Make sure you aren’t snoring heavy, and if you are, address that. The problem is that it often takes a ton of experimentation to figure out what actually helps you. Snoring isn’t the same as apnea, necessarily, but it does disturb your sleep sometimes.

Avoid stimulants at least 4 hours before bed. No caffeine, no tobacco, no meth (the last is mostly a joke, but check that any prescription meds or OTC meds aren’t stimulants).

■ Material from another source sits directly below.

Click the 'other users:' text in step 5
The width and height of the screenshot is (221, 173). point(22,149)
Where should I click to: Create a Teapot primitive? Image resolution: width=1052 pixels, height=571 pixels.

And, obviously, if you can, talk to your doctor about a sleep study.

andrewta ,

Thank you for a well thought out response to the op

Blackout ,
@Blackout@fedia.io avatar

I wish I could sleep in past 6. We are all wired differently. It may never be easy for you to do. Your best bet is to shift your sleeping time forward by an hour or so. Once your mind gets used to it hopefully the alarm will do a better job.

thezeesystem ,

I personally use sleep as android for my wake up alarm when I really need to get up. Has various options that help me. Like forcing me to get out of bed to scan a QR code to dismiss the alarm. Among other great things.

DashboTreeFrog ,

I second this, been using it for years.

The smart alarm feature that senses when you’re already moving around a bit is great too, especially when used with a smart watch/fitness band of some kind

thezeesystem ,

Don’t forget one the best parts. Sleep noises for when you need to sleep but your brain won’t stop firing.

dan1101 ,

This is my app too, Sleep As Android. I have it set to softly play a cuckoo sound, it gradually gets louder if you don’t respond and starts vibrating at some point. But yeah it also has various options for those who need to outsmart their sleepy selves.

BugleFingers ,

Drink a full glass of water before bed, eventually you’ll learn how much to drink to wake you at about the correct time. I used to be absolutely dead to the world while sleeping, I even needed a shock bracelet to wake me. Drinking water was one method I used though.

CobblerScholar ,

No sure shot but it does sound like it’s not the alarm that’s the problem. You’ve trained yourself to be able to ignore your alarm, that it doesn’t mean “get-out-of-bed” time to your unconscious brain. Change the alarm tone on your phone and have a few practice sessions. Set your new alarms after a short nap and as soon as those alarms go off throw off all the covers and stand up fully as soon as you can. The idea is to retrain your brain to get up all the way at the sound of that alarm.

Another thing that’s really helped me personally is installing a smart light bulb that turns itself on just before my sound alarms start going off. That way I’m not trying to force myself awake in a dark noisy room.